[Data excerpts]
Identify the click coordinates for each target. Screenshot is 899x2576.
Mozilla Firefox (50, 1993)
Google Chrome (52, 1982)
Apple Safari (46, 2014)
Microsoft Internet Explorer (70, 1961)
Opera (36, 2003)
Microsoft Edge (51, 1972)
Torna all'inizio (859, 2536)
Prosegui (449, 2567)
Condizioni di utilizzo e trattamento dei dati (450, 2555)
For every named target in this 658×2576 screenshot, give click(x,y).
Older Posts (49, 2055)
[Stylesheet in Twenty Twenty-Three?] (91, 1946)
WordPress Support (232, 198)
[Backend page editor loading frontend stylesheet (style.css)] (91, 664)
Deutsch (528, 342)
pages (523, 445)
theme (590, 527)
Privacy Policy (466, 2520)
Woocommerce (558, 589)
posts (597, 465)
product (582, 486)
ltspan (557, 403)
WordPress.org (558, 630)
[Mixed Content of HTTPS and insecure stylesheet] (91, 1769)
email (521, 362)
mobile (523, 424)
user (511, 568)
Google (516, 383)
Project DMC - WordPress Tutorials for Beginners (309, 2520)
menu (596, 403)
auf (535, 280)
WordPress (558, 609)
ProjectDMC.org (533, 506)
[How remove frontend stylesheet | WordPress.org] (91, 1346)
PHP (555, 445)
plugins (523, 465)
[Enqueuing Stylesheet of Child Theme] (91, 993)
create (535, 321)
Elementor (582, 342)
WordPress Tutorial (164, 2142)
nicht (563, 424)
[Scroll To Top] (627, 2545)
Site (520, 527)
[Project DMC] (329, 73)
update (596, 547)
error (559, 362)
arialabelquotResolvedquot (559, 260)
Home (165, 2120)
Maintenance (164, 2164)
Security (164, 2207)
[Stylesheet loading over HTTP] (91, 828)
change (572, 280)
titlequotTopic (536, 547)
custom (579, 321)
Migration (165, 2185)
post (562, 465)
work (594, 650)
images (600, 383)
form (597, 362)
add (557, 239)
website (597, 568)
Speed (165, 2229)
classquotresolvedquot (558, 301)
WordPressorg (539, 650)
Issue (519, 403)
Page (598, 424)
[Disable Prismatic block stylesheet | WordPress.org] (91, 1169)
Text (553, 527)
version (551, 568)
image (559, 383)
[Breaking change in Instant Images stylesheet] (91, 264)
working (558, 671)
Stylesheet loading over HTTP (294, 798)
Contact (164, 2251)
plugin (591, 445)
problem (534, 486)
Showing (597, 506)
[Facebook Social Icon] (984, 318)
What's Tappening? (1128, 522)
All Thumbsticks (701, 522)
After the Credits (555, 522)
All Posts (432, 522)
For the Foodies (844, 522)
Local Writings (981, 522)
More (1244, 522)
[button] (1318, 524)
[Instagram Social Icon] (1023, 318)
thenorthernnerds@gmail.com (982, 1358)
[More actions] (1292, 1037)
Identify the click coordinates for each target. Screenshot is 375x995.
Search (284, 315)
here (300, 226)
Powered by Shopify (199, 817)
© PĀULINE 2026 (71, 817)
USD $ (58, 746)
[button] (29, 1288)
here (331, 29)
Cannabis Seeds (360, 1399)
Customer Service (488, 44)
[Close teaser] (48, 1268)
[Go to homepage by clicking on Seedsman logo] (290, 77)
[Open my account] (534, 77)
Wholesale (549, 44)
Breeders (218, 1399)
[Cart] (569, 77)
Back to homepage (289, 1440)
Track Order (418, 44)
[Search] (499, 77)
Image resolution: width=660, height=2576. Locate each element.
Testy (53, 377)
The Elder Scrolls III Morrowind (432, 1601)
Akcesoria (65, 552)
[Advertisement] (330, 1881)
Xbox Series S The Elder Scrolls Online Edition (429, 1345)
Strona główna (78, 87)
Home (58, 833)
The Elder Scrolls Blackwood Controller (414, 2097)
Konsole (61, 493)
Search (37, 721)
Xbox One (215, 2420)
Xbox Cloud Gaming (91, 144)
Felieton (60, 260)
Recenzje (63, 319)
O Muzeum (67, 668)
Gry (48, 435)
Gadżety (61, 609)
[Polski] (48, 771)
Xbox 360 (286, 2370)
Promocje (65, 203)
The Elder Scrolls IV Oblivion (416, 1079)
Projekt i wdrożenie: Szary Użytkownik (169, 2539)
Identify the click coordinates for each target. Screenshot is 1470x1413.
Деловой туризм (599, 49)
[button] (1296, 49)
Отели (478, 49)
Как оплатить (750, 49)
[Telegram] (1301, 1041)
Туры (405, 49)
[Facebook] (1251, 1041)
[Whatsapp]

# Activity
Every line of the data should be copied exactly.

# Your response
Identify the click coordinates for each target. Screenshot is 899x2576.
Mozilla Firefox (50, 1993)
Google Chrome (52, 1982)
Apple Safari (46, 2014)
Microsoft Internet Explorer (70, 1961)
Opera (36, 2003)
Microsoft Edge (51, 1972)
Torna all'inizio (859, 2536)
Prosegui (449, 2567)
Condizioni di utilizzo e trattamento dei dati (450, 2555)
For every named target in this 658×2576 screenshot, give click(x,y).
Older Posts (49, 2055)
[Stylesheet in Twenty Twenty-Three?] (91, 1946)
WordPress Support (232, 198)
[Backend page editor loading frontend stylesheet (style.css)] (91, 664)
Deutsch (528, 342)
pages (523, 445)
theme (590, 527)
Privacy Policy (466, 2520)
Woocommerce (558, 589)
posts (597, 465)
product (582, 486)
ltspan (557, 403)
WordPress.org (558, 630)
[Mixed Content of HTTPS and insecure stylesheet] (91, 1769)
email (521, 362)
mobile (523, 424)
user (511, 568)
Google (516, 383)
Project DMC - WordPress Tutorials for Beginners (309, 2520)
menu (596, 403)
auf (535, 280)
WordPress (558, 609)
ProjectDMC.org (533, 506)
[How remove frontend stylesheet | WordPress.org] (91, 1346)
PHP (555, 445)
plugins (523, 465)
[Enqueuing Stylesheet of Child Theme] (91, 993)
create (535, 321)
Elementor (582, 342)
WordPress Tutorial (164, 2142)
nicht (563, 424)
[Scroll To Top] (627, 2545)
Site (520, 527)
[Project DMC] (329, 73)
update (596, 547)
error (559, 362)
arialabelquotResolvedquot (559, 260)
Home (165, 2120)
Maintenance (164, 2164)
Security (164, 2207)
[Stylesheet loading over HTTP] (91, 828)
change (572, 280)
titlequotTopic (536, 547)
custom (579, 321)
Migration (165, 2185)
post (562, 465)
work (594, 650)
images (600, 383)
form (597, 362)
add (557, 239)
website (597, 568)
Speed (165, 2229)
classquotresolvedquot (558, 301)
WordPressorg (539, 650)
Issue (519, 403)
Page (598, 424)
[Disable Prismatic block stylesheet | WordPress.org] (91, 1169)
Text (553, 527)
version (551, 568)
image (559, 383)
[Breaking change in Instant Images stylesheet] (91, 264)
working (558, 671)
Stylesheet loading over HTTP (294, 798)
Contact (164, 2251)
plugin (591, 445)
problem (534, 486)
Showing (597, 506)
[Facebook Social Icon] (984, 318)
What's Tappening? (1128, 522)
All Thumbsticks (701, 522)
After the Credits (555, 522)
All Posts (432, 522)
For the Foodies (844, 522)
Local Writings (981, 522)
More (1244, 522)
[button] (1318, 524)
[Instagram Social Icon] (1023, 318)
thenorthernnerds@gmail.com (982, 1358)
[More actions] (1292, 1037)
Identify the click coordinates for each target. Screenshot is 375x995.
Search (284, 315)
here (300, 226)
Powered by Shopify (199, 817)
© PĀULINE 2026 (71, 817)
USD $ (58, 746)
[button] (29, 1288)
here (331, 29)
Cannabis Seeds (360, 1399)
Customer Service (488, 44)
[Close teaser] (48, 1268)
[Go to homepage by clicking on Seedsman logo] (290, 77)
[Open my account] (534, 77)
Wholesale (549, 44)
Breeders (218, 1399)
[Cart] (569, 77)
Back to homepage (289, 1440)
Track Order (418, 44)
[Search] (499, 77)
Image resolution: width=660, height=2576. Locate each element.
Testy (53, 377)
The Elder Scrolls III Morrowind (432, 1601)
Akcesoria (65, 552)
[Advertisement] (330, 1881)
Xbox Series S The Elder Scrolls Online Edition (429, 1345)
Strona główna (78, 87)
Home (58, 833)
The Elder Scrolls Blackwood Controller (414, 2097)
Konsole (61, 493)
Search (37, 721)
Xbox One (215, 2420)
Xbox Cloud Gaming (91, 144)
Felieton (60, 260)
Recenzje (63, 319)
O Muzeum (67, 668)
Gry (48, 435)
Gadżety (61, 609)
[Polski] (48, 771)
Xbox 360 (286, 2370)
Promocje (65, 203)
The Elder Scrolls IV Oblivion (416, 1079)
Projekt i wdrożenie: Szary Użytkownik (169, 2539)
Identify the click coordinates for each target. Screenshot is 1470x1413.
Деловой туризм (599, 49)
[button] (1296, 49)
Отели (478, 49)
Как оплатить (750, 49)
[Telegram] (1301, 1041)
Туры (405, 49)
[Facebook] (1251, 1041)
[Whatsapp]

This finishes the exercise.